Saved data entries:
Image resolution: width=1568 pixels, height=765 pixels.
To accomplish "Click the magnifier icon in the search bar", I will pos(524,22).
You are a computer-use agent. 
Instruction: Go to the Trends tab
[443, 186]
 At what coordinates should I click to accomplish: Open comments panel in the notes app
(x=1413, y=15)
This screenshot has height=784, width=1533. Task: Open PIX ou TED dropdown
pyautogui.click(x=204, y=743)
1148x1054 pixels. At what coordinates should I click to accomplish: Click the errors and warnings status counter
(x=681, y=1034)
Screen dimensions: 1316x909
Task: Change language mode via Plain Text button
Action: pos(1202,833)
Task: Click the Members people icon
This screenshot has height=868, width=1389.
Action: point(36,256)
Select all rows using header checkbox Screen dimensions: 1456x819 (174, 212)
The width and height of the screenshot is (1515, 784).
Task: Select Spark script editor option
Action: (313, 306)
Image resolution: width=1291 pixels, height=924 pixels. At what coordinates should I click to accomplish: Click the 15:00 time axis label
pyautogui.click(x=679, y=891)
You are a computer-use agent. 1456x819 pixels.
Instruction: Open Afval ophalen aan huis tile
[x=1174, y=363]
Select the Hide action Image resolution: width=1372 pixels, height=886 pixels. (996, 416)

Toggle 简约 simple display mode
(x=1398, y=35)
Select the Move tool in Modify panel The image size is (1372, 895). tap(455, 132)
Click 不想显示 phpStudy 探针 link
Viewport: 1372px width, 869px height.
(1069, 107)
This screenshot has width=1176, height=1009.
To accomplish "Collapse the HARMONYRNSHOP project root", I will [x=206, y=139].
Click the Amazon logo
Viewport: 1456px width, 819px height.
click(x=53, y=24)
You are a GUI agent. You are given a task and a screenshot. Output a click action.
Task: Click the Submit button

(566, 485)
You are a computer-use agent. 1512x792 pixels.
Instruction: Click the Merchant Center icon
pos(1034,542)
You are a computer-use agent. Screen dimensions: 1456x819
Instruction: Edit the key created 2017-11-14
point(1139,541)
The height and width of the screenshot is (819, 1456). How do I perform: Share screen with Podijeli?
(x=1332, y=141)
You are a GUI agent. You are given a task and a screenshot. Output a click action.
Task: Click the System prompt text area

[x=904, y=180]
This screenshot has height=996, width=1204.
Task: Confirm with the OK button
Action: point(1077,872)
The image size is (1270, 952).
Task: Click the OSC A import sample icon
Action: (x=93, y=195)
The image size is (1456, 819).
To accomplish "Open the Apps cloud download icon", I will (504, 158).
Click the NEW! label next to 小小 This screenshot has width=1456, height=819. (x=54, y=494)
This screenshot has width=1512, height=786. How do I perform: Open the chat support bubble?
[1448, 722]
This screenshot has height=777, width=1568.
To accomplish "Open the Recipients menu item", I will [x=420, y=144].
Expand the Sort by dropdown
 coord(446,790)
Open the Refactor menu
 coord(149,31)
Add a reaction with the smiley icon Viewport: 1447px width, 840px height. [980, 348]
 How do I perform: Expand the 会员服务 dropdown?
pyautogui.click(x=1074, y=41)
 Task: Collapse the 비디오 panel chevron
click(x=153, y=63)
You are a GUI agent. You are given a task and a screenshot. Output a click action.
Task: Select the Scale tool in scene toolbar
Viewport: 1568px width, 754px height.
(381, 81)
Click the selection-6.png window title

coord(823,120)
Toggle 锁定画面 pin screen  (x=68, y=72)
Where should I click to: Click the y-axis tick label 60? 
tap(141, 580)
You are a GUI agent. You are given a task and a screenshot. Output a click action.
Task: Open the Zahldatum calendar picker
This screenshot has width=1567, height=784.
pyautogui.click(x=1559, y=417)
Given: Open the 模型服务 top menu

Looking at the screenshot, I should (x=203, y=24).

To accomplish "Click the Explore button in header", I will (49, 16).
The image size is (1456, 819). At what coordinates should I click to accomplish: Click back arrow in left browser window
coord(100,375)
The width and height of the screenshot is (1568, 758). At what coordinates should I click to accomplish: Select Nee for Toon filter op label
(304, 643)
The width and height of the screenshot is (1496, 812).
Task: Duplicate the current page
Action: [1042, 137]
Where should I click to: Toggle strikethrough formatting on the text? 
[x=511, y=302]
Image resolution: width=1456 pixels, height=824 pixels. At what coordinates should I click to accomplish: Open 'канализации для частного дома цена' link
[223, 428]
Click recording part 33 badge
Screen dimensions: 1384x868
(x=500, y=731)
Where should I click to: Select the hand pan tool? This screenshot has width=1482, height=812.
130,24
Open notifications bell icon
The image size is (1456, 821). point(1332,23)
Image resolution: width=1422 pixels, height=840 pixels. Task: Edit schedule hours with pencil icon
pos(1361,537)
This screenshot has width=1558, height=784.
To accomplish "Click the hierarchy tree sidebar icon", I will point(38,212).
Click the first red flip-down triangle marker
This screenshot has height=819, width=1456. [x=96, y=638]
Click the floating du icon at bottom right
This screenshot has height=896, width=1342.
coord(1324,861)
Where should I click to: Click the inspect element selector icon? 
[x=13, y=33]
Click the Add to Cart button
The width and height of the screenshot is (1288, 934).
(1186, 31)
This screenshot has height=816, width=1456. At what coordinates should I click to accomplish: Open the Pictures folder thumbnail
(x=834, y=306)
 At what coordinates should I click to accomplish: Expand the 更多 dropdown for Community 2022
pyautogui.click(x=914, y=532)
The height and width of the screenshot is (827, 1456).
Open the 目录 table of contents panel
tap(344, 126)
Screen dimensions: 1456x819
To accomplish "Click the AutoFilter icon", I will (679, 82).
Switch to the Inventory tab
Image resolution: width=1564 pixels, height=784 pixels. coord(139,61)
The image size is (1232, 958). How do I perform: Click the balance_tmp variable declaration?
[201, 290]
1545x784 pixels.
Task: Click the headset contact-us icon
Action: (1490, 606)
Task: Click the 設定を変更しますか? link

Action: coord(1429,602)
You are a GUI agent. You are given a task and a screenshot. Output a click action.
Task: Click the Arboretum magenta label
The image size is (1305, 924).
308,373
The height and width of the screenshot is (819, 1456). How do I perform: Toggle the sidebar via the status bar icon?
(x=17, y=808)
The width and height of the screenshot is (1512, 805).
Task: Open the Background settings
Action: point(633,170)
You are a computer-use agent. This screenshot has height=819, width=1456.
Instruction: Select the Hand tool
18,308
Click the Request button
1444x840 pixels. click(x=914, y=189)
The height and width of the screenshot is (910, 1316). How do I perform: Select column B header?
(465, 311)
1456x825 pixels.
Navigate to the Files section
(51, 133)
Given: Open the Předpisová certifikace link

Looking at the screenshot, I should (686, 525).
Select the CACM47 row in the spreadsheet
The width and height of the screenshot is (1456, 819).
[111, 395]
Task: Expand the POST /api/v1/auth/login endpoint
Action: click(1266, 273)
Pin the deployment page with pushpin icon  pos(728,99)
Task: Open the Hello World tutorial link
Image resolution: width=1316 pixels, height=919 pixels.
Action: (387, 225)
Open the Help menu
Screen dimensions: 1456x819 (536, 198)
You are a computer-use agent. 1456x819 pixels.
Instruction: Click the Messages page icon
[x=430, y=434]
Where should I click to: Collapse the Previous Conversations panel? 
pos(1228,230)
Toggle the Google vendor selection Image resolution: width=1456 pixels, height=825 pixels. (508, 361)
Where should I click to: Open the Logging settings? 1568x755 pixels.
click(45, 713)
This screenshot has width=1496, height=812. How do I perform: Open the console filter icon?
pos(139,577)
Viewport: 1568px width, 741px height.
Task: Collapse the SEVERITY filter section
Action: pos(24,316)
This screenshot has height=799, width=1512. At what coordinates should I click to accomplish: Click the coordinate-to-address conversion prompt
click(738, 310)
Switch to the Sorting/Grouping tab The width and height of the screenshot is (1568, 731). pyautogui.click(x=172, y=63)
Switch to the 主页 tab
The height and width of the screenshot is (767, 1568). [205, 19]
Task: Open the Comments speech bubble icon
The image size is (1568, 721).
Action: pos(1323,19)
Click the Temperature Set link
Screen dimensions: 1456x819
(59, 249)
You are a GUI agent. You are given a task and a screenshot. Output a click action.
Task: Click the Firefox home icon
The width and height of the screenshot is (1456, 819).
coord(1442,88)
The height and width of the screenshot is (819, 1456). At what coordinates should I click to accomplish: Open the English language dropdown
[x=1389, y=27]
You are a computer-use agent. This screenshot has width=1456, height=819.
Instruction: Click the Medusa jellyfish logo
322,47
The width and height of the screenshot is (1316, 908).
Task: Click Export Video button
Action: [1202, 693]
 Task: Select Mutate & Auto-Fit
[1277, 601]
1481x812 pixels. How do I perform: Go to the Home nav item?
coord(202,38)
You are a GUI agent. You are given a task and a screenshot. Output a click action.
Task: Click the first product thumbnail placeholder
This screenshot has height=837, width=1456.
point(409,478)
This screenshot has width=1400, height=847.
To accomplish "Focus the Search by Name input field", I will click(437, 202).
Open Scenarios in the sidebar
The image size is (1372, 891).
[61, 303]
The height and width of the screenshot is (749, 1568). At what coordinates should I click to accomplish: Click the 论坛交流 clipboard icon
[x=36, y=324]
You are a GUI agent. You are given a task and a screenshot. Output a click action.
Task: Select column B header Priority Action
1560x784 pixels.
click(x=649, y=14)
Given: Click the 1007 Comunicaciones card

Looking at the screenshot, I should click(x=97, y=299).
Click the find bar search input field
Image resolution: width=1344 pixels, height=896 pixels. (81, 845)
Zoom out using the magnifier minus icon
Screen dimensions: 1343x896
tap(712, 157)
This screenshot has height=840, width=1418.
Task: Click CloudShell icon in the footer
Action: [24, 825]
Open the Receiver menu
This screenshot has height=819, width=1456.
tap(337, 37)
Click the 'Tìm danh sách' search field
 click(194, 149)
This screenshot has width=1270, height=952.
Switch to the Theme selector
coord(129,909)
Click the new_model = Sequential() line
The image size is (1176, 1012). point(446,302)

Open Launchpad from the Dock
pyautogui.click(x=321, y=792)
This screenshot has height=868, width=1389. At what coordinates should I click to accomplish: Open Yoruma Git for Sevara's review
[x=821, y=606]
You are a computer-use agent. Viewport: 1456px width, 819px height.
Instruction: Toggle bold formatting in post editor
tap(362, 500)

- **WHAT TO WORK ON**: Wherever the string "magnifier" appears in a line above, copy that line.

- **EXERCISE SOLUTION**:
To accomplish "Click the magnifier icon in the search bar", I will pos(524,22).
Zoom out using the magnifier minus icon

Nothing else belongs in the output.